The Guaranteed Additions are payable
along with the Basic Sum Assured at
the time of claim.
Bonuses:
The policy participates in the profits
of the Corporations life insurance
business from the 6th year onwards.
It will get a share of the profits in
the form of bonuses. Simple Reversionary
Bonuses will be declared per thousand
Basic Sum Assured annually at the end
of each financial year. Once declared,
they will form part of the guaranteed
benefits of the plan.
Death
Benefit:
The Sum Assured alongwith guaranteed
additions and vested bonuses, if any,
is payable in a lump sum on death of
the life assured during the policy term.
Maturity
Benefit:
The Sum Assured alongwith guaranteed
additions and reversionary bonuses,
if any is payable in a lump sum on survival
to the end of the policy term.
Supplementary/Extra
Benefits:
These are the optional benefits that
can be added to your basic plan for
extra protection/option. An additional
premium is required to be paid for these
benefits.
Surrender
Value:
Buying a life insurance contract is
a long-term commitment. However, surrender
value is available on the plan on earlier
termination of the contract.
Guaranteed
Surrender Value:
The policy may be surrendered after
it has been in force for 3 years or
more. The guaranteed surrender value
is 30% of the basic premiums paid excluding
the first years premium. In case
of a single premium policy the guaranteed
surrender value is 90% of the single
premium paid excluding any extra premium.
Corporations
policy on surrenders:
In practice, the Corporation will pay
a Special Surrender Value which
is either equal to or more than the
Guaranteed Surrender Value. The benefit
payable on surrender reflects the discounted
value of the reduced claim amount that
would be payable on death or at maturity.

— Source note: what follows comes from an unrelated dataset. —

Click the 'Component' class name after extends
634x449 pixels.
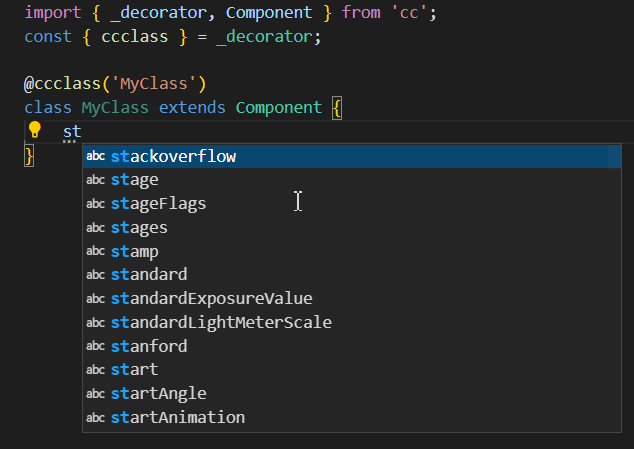coord(279,107)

This value will depend on the duration
for which premiums have been paid and
the policy duration at the date of surrender.
In some circumstances, in case of early
termination of the policy, the surrender
value payable may be less than the total
premium paid.
The
Corporation reviews the surrender value
payable under its plans from time to
time depending on the economic environment,
experience and other factors.
Note:
The above is the product summary giving
the key features of the plan. This is
for illustrative purpose only. This
does not represent a contract and for
details please refer to your policy
document.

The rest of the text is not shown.